05 septiembre, 2009

HISTORIA DE UN SUPERVIVIENTE


Las malas lenguas decían de Johny que, en sus interminables viajes, portaba, siempre y como único equipaje, la funda de una guitarra que escondía un subfusil Thompson y varios cargadores Parabellum de nueve milímetros, que constituyeron la herencia exclusiva de un padre que se marchó antes de tiempo a buscar la calma bajo tierra.
También contaban que una noche, en Queens, Johny había agotado las reservas de whisky de los locales que rodean el Estadio Shea de los Mets, antes de derrumbarse en la bicicleta de un vendedor de helados que descansaba, atada por una cadena, a una farola fundida.

Pero eran rumores.
Otras voces situaban al bueno de Johny tras las teclas del piano de un antediluviano vodevil, acompañado de una multitud de artistas y tramoyistas a los que daba la espalda nada más terminar la función, para encaminarse a su recóndito y apartado refugio en la grandiosa roulotte que les llevaba por los más tremendistas lugares del Mundo.
Las palabras de un párroco del pequeño pueblo francés de Gironde, en la región de Aquitania. Según el cura, Johny no se separaba de un devocionario ajado cuyas cubiertas estaban recubiertas por las tapas de un periódico en el que se referenciaba el desplome de las Torres Gemelas un once de septiembre que, sospechosamente, no era el del año 2001.
Pero las palabras estaban, también, equivocadas.

La última fotografía de Johny se había tomado en una estación de autobuses.

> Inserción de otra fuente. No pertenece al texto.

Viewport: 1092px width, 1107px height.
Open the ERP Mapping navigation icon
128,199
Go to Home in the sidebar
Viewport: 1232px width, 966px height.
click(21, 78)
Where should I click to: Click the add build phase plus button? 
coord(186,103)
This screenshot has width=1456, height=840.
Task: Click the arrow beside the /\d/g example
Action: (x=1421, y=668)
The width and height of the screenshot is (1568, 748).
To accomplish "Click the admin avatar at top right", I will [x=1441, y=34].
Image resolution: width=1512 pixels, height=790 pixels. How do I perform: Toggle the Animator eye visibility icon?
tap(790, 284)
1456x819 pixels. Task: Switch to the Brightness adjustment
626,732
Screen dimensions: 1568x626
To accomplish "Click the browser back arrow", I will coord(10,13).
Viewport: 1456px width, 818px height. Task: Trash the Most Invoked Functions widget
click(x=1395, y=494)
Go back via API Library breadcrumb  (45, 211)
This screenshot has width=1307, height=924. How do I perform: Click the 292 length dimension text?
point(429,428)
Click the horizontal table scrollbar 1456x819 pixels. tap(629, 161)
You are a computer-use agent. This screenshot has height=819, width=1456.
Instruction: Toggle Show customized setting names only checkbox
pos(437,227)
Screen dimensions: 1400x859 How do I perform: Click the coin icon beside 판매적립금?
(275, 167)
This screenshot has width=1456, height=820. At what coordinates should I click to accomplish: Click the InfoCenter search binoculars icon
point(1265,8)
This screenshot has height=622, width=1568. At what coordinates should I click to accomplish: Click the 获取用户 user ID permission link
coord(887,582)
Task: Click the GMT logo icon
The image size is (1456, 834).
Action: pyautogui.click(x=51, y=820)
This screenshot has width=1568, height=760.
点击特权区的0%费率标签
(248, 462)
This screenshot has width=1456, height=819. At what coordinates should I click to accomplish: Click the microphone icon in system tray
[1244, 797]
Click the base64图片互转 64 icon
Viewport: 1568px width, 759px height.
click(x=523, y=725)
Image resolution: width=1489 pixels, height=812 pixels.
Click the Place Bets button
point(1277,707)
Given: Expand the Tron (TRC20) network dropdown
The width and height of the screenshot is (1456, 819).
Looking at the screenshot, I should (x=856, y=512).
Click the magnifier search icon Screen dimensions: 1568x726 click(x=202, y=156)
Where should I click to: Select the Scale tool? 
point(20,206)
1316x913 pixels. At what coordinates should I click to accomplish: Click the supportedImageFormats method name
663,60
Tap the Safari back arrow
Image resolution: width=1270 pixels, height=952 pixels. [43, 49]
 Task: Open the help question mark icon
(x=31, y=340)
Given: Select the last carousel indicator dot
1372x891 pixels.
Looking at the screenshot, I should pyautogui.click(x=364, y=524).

Se encontraba tumbado en uno de sus sillones que reflejan el olvido y el paso del tiempo, con el pelo alborotado, la funda de la guitarra a los pies, páginas del periódico tiradas en el suelo y leyendo un libro de Pessoa que se le antojaba, francamente, maravilloso.

Sin embargo, el fotógrafo que captó aquella instantánea no recordaba el nombre del joven que le sirvió de modelo y aseveraba que sus modales eran poco menos que de varios siglos pasados.

Y, sin embargo, Johny no apareció en aquel aquelarre, aunque las noticias del día le refieran como el principal artífice de la tragedia.

Solo Johny había besado los labios del amor y la belleza y, entre las cortinas de un sorprendente viento veraniego, se vio obligado a retornar, con la música de Bob Dylan, al lecho que consideraba impropio. Rezó una plegaria descolgada y se masturbó con violencia.

Y nadie estuvo allí para contarlo.

Porque la verdad se escribe con letras que, únicamente los insensatos, se muestran capaces de escribir.